▶ Provided records
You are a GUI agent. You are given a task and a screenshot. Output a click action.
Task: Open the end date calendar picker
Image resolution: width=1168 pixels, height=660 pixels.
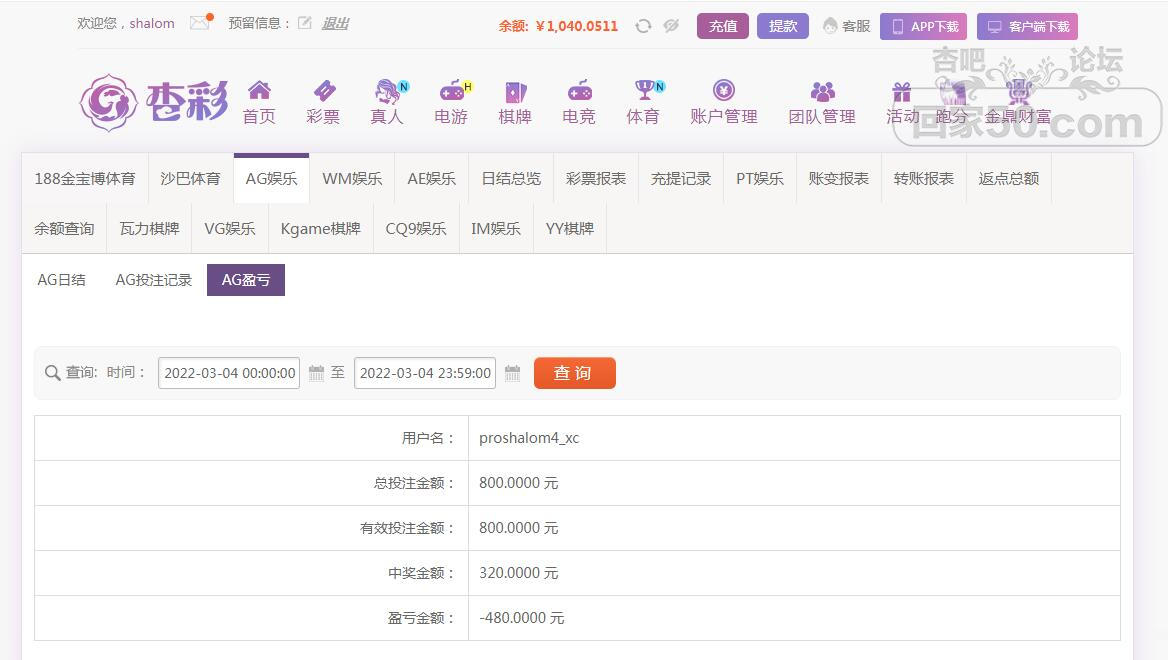point(512,373)
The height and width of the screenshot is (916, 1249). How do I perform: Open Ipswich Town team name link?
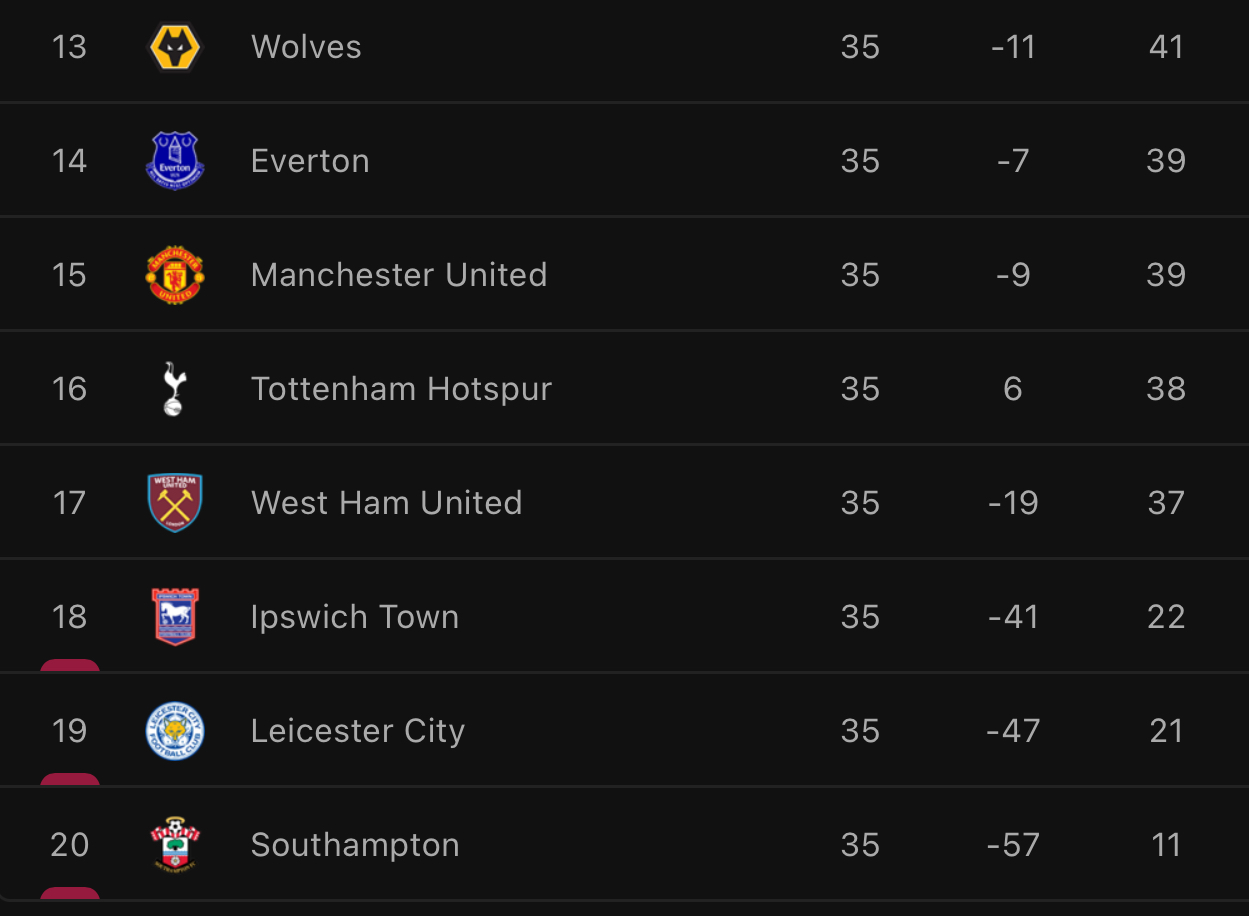point(355,617)
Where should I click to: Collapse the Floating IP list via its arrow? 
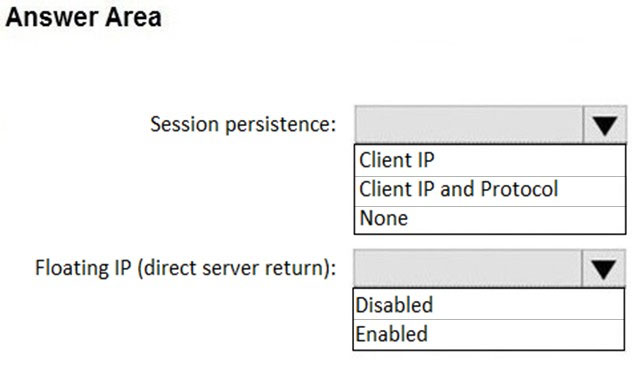click(x=603, y=268)
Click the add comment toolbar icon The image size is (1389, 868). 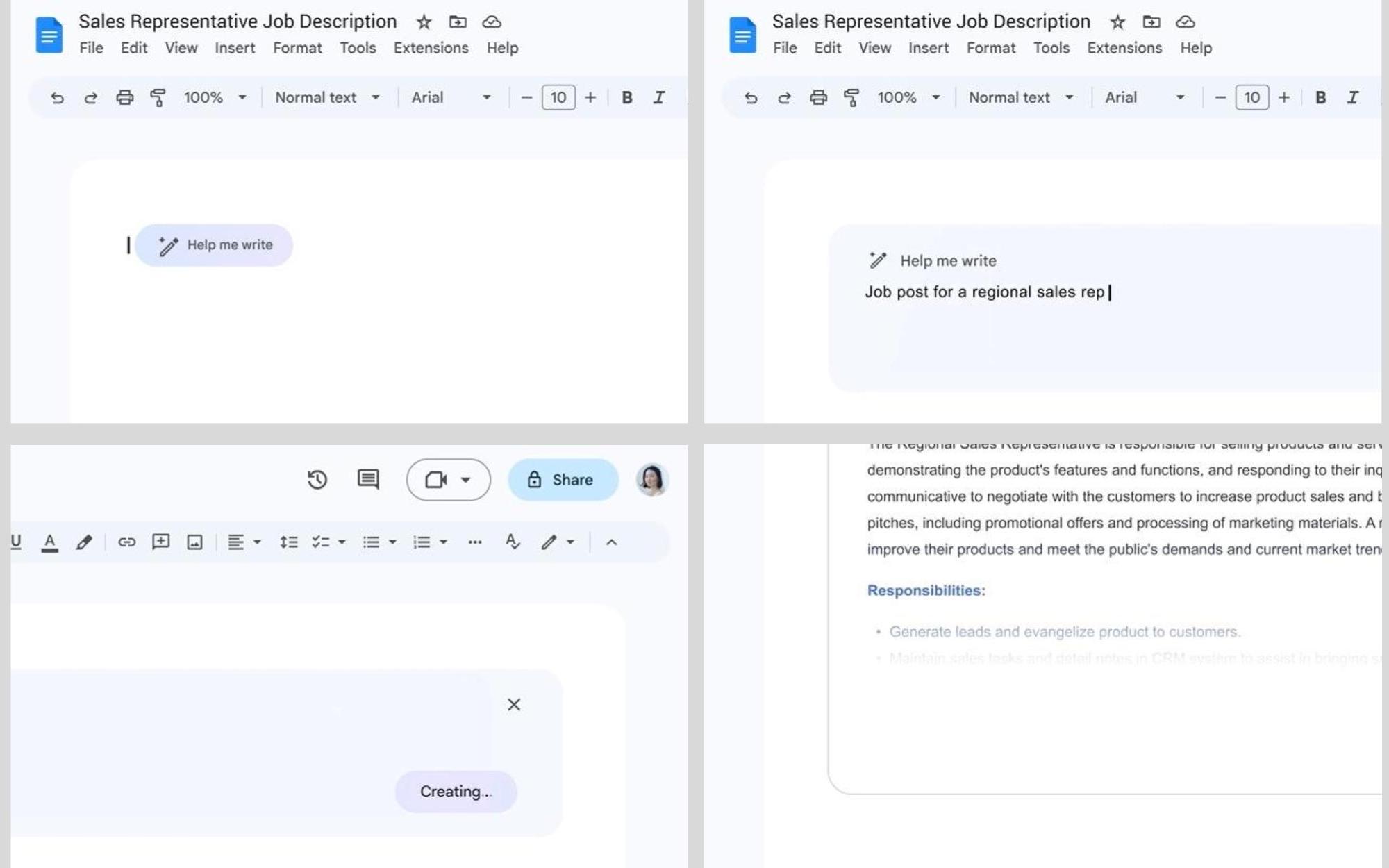160,542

▶ Stated exercise
Copy the records above word for word, from the first line through the line containing "point(355,617)", with both of those lines included. Leave the pictures out of your copy.

▶ Complete output
You are a GUI agent. You are given a task and a screenshot. Output a click action.
Task: Open the end date calendar picker
Image resolution: width=1168 pixels, height=660 pixels.
point(512,373)
The height and width of the screenshot is (916, 1249). How do I perform: Open Ipswich Town team name link?
point(355,617)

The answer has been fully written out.